* [GOAL OF THE EXERCISE]:
Across the records below, how many lines contain the string "agent"? Give the number by itself.

Items from a dataset:
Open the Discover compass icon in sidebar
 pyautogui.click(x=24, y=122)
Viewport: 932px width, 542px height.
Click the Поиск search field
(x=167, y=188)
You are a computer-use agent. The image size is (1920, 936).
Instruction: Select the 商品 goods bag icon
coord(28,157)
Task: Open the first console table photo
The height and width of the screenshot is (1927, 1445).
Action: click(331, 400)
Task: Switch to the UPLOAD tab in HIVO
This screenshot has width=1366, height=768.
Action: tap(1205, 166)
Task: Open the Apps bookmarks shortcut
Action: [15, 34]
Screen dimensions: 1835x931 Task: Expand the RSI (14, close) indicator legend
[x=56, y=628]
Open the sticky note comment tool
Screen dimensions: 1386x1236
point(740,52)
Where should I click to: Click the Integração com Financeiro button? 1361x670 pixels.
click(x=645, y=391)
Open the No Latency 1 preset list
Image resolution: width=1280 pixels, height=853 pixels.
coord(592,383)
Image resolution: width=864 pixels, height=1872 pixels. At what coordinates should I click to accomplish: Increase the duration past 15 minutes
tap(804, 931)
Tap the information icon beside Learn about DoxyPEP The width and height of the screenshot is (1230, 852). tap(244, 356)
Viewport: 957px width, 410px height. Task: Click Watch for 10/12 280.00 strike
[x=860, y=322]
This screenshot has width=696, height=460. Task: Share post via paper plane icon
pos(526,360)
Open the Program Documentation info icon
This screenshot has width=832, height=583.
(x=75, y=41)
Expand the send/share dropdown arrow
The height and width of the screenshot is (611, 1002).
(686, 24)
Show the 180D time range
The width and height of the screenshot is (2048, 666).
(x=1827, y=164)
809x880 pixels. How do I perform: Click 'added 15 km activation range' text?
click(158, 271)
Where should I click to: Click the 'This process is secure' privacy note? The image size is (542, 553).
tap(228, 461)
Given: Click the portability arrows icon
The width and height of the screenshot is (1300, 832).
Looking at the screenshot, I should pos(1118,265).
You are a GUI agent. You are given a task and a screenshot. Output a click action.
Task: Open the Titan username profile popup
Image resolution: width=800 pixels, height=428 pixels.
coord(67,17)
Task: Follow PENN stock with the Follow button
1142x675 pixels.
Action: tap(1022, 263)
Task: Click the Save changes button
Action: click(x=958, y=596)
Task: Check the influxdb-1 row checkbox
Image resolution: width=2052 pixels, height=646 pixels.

* [RESULT OF THIS EXERCISE]:
2